**BRANO CITATO**
#####

Il caso del commercio ambulante. Aperture in caduta libera anche per il commercio su aree pubbliche: quest’anno il comparto dovrebbe registrare solo 3.626 nuove imprese, con un crollo di -9.377 attività rispetto al 2013. Quello del commercio ambulante è un caso particolare. La situazione dei mercati, purtroppo, appare compromessa dai dieci anni di incertezza innescati dalla questione Bolkestein. Che ha portato ad una situazione di insostenibile incertezza, che ha fatto sentire il comparto abbandonato a sé stesso e ha frenato gli investimenti, causando la chiusura di migliaia di imprese e il depotenziamento dell’offerta. Il crollo di aperture di quest’anno è il culmine di una tendenza discendente: nel 2022 le nuove imprese sono state solo 4.008, nel 2021 6.009. Numeri lontanissimi dai livelli del 2013 (13.003) e dei primi anni del decennio passato. Se il trend degli ultimi due anni si mantenesse inalterato, già nel 2025 non ci sarebbero più nuove iscrizioni. Un commercio senza futuro? Senza ricambio?
“Il Governo punta giustamente ad arginare il calo demografico adottando provvedimenti a favore delle famiglie”, commenta Confesercenti. “Una situazione simile di denatalità interessa, però, anche il mondo delle attività economiche. In generale, in Italia, si fa sempre meno impresa, e chi soffre di più è sicuramente il commercio al dettaglio. Il crollo delle nascite di nuove imprese sta accelerando il processo di desertificazione commerciale delle nostre città, privando i cittadini di servizi e i territori di ricchezza e lavoro, e la nostra economia di quei negozi e boutique che hanno fatto conoscere al mondo il Made in Italy e valorizzato le nostre produzioni. Occorre adottare provvedimenti per rigenerare il tessuto commerciale senza il quale assisteremmo ad un drammatico impoverimento dell’economia e della qualità della vita delle nostre città”.

#####

**ATTIVITÀ DA SVOLGERE**
a - Secondo il brano sul commercio ambulante, quante nuove imprese si sono iscritte nel comparto nel 2022?
b - Prosegua il brano sul commercio ambulante, riprendendo subito dopo la sua ultima frase.

#####

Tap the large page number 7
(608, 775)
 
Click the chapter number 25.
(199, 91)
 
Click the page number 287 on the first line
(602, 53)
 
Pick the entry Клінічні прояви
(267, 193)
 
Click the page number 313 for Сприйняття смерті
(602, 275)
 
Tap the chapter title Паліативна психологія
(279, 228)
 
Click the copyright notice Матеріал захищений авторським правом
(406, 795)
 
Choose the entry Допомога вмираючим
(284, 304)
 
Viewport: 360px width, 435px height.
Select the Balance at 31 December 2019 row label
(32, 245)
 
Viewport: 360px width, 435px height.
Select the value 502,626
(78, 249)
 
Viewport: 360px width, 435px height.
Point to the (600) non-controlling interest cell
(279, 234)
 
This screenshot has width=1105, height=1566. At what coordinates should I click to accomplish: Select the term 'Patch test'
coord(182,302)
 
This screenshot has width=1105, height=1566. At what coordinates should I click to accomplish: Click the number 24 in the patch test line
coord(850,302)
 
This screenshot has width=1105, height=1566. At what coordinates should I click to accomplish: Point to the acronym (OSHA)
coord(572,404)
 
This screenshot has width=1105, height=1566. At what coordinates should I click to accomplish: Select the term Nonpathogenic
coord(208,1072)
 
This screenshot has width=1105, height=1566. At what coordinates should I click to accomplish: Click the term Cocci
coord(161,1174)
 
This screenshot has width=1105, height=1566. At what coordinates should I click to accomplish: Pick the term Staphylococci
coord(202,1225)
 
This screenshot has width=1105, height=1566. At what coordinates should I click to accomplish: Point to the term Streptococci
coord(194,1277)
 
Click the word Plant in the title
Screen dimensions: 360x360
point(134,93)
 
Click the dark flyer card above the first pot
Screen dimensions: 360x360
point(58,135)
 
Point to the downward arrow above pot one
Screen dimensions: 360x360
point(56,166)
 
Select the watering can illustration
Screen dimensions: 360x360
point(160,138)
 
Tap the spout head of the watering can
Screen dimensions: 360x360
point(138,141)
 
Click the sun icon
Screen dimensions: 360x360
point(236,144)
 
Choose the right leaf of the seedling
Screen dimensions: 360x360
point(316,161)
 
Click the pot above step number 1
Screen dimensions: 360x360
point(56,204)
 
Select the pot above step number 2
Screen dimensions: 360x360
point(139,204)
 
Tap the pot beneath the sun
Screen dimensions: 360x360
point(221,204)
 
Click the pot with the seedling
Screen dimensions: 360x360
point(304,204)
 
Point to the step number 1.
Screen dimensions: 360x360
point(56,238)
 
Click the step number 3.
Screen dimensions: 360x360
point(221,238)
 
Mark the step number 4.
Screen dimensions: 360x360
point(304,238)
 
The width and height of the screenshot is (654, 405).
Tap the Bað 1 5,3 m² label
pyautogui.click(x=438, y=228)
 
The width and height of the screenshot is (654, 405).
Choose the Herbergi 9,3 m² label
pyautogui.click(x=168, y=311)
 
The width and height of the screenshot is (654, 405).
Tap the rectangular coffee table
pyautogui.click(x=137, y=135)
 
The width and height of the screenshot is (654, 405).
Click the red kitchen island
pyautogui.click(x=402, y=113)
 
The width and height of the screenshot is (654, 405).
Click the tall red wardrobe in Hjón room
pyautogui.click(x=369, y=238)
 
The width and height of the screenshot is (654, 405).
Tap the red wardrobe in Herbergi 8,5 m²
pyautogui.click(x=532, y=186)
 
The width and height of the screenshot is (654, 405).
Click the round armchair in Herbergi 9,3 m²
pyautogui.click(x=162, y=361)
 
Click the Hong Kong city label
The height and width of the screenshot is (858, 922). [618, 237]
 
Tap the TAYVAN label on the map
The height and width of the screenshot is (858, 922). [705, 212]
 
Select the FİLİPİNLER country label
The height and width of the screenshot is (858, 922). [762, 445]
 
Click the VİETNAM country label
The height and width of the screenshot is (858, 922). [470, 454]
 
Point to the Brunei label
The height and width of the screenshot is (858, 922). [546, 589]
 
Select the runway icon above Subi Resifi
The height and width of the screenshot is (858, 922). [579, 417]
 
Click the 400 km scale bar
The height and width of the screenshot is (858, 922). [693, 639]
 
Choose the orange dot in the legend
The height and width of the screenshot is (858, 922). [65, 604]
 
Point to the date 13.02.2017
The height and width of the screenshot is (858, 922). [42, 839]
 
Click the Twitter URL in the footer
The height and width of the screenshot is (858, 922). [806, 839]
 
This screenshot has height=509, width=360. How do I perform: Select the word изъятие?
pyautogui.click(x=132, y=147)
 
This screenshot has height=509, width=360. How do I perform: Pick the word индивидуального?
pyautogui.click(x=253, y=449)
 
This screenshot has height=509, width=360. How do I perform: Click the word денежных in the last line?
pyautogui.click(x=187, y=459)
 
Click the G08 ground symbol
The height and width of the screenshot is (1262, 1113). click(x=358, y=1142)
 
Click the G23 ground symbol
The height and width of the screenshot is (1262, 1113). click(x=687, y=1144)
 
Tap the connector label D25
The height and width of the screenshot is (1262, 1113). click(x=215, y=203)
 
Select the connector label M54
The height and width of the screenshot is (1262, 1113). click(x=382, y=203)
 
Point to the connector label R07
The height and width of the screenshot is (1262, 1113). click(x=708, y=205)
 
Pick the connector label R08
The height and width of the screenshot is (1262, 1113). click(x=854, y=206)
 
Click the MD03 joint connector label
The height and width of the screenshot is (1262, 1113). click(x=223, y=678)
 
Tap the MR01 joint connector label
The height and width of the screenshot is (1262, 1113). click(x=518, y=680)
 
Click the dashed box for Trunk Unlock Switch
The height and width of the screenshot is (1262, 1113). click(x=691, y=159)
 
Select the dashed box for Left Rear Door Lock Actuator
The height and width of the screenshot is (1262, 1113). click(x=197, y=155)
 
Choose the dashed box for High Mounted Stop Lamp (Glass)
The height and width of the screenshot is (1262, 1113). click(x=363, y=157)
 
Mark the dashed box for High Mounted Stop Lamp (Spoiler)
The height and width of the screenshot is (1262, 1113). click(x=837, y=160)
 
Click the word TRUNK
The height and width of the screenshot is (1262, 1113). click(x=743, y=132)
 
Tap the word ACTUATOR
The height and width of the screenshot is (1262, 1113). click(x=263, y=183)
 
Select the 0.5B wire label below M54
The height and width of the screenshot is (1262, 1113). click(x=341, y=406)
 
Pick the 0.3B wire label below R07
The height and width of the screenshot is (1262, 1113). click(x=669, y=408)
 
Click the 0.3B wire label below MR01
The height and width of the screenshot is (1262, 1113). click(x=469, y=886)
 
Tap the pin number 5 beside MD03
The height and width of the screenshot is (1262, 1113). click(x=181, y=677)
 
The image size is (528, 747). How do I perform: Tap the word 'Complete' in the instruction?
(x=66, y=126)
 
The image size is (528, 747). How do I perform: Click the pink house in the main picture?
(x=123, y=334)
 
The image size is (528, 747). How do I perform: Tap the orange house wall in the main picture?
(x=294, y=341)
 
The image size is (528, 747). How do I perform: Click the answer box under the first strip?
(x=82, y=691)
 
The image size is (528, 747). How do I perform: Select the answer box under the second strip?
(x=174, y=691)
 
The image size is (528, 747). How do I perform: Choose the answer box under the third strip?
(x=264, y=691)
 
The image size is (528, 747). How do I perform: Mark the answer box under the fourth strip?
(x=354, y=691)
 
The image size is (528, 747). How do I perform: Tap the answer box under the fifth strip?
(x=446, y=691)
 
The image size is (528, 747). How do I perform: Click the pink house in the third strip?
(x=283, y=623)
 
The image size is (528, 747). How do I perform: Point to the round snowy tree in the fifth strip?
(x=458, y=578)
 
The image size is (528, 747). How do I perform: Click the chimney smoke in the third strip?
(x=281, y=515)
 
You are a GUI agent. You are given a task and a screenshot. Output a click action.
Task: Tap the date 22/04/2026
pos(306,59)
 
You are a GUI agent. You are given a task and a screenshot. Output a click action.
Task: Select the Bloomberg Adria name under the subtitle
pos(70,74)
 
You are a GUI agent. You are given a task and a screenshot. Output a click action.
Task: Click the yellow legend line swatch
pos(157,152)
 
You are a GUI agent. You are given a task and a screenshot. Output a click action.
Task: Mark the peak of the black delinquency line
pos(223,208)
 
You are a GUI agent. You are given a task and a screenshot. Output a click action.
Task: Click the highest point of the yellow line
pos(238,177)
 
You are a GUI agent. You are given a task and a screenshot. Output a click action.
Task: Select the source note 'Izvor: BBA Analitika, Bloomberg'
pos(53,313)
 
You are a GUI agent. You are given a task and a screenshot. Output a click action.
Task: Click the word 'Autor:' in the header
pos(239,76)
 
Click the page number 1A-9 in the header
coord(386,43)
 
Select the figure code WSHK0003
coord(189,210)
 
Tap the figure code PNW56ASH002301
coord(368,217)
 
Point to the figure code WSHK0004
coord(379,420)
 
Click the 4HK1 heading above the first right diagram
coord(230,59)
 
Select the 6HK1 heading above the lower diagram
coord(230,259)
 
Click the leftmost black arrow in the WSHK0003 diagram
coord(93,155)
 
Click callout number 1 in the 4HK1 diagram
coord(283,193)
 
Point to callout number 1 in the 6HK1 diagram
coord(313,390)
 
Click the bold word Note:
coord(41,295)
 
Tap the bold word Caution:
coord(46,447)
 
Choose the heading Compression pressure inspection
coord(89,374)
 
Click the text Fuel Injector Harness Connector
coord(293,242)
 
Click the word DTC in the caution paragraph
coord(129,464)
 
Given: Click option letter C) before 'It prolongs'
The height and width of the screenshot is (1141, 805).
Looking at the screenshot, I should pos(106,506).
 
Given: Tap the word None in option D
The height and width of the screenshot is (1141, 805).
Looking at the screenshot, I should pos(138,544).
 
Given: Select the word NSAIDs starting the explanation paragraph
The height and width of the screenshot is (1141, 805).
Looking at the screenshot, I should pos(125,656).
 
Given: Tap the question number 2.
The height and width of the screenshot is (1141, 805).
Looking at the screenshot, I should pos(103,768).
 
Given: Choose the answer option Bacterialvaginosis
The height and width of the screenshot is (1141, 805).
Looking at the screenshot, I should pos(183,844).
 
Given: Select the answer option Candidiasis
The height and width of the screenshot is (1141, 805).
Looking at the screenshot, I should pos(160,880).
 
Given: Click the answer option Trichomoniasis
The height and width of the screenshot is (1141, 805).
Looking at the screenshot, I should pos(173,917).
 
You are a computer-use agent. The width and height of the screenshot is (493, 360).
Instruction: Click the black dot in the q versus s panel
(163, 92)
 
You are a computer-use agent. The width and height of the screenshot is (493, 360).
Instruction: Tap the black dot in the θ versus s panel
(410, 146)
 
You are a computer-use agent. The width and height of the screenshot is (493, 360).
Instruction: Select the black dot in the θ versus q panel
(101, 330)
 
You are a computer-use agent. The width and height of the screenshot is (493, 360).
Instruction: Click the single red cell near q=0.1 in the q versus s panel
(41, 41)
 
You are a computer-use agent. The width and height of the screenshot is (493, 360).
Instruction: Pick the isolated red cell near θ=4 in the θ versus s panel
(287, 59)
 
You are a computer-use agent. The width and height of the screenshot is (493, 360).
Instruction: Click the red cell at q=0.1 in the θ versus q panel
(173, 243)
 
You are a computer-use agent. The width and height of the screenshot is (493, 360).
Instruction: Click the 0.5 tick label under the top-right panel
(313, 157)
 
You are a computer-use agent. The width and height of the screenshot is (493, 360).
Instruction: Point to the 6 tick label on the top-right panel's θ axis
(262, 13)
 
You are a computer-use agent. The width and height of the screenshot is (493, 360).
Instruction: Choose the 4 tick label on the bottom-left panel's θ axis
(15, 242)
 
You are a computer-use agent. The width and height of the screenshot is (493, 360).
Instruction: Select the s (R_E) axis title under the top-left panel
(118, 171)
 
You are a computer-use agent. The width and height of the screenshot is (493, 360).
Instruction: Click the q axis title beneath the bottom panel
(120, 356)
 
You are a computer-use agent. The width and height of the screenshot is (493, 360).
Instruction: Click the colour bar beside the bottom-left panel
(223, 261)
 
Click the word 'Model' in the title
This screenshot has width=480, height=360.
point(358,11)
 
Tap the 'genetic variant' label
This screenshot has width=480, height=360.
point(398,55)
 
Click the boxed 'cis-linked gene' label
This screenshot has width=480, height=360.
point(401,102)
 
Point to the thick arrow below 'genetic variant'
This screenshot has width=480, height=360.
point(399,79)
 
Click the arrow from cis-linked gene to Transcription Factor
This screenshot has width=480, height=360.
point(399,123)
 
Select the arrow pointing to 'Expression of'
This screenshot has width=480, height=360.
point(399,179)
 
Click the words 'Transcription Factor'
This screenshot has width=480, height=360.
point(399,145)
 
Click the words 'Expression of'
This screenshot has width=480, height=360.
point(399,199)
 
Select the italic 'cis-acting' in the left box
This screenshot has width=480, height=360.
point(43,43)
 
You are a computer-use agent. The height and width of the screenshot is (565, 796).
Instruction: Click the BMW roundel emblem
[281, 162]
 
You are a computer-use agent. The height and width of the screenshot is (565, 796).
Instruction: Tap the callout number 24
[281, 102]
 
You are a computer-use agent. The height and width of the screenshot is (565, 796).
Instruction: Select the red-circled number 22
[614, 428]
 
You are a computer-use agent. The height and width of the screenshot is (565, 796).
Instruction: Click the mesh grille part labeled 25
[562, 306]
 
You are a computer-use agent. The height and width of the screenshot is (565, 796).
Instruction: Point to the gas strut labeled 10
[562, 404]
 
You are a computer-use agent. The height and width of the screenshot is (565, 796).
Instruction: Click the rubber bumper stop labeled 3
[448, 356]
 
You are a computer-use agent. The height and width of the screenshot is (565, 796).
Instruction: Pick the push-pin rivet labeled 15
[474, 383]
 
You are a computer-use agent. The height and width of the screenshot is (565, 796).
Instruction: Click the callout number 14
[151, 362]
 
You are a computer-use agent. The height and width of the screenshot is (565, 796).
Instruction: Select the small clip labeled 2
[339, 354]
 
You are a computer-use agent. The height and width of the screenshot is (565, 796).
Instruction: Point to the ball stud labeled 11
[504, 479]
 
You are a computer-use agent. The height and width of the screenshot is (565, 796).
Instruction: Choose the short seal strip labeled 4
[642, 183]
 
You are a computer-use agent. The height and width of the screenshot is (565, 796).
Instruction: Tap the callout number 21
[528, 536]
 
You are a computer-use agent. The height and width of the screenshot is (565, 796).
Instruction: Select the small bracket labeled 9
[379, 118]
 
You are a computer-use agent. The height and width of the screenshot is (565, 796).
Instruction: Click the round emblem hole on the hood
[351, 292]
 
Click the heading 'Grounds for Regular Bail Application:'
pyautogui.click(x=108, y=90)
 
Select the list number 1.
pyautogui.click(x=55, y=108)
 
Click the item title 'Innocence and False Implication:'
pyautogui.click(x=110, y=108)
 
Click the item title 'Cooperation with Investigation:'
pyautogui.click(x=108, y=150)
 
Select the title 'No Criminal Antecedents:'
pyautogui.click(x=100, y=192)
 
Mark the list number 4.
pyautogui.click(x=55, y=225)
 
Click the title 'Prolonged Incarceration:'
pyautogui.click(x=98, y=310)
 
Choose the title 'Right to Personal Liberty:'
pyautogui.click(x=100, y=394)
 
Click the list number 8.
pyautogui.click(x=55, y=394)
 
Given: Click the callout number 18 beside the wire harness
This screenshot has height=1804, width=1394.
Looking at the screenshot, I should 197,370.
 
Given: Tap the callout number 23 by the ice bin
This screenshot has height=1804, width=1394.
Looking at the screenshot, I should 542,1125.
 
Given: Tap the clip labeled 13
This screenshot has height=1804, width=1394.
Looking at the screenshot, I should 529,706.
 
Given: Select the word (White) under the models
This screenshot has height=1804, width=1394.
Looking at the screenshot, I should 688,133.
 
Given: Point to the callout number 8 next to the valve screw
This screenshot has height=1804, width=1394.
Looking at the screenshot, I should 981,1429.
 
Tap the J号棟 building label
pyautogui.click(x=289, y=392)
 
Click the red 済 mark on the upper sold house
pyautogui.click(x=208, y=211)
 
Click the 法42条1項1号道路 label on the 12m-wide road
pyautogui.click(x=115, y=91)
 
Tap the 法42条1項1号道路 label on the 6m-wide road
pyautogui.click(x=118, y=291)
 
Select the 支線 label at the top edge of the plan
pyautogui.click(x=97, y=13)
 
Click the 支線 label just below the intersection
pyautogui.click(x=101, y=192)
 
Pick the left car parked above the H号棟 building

#####

**ESERCIZI RISOLTI**
a - 4.008.

b -
“Aprire una nuova attività di commercio di vicinato, in un mercato crescentemente dominato da grandi gruppi e giganti dell’online, è sempre più difficile: ed i neoimprenditori, semplicemente, rinunciano, come evidente dal calo delle nuove aperture, inferiore addirittura all’anno della pandemia. Serve quindi un pacchetto di misure ad hoc per sostenere i piccoli esercizi commerciali: noi proponiamo da tempo decontribuzione per i giovani che avviano una nuova attività commerciale e un regime fiscale di vantaggio per gli esercizi sotto i 400mila euro di fatturato l’anno, magari da legare ad obblighi di formazione. Ma bisognerebbe operare con più incisività anche sul versante della rigenerazione urbana, delle piccole e grandi città, dei centri come delle periferie delle aree urbane, per contrastare desertificazione e degrado”.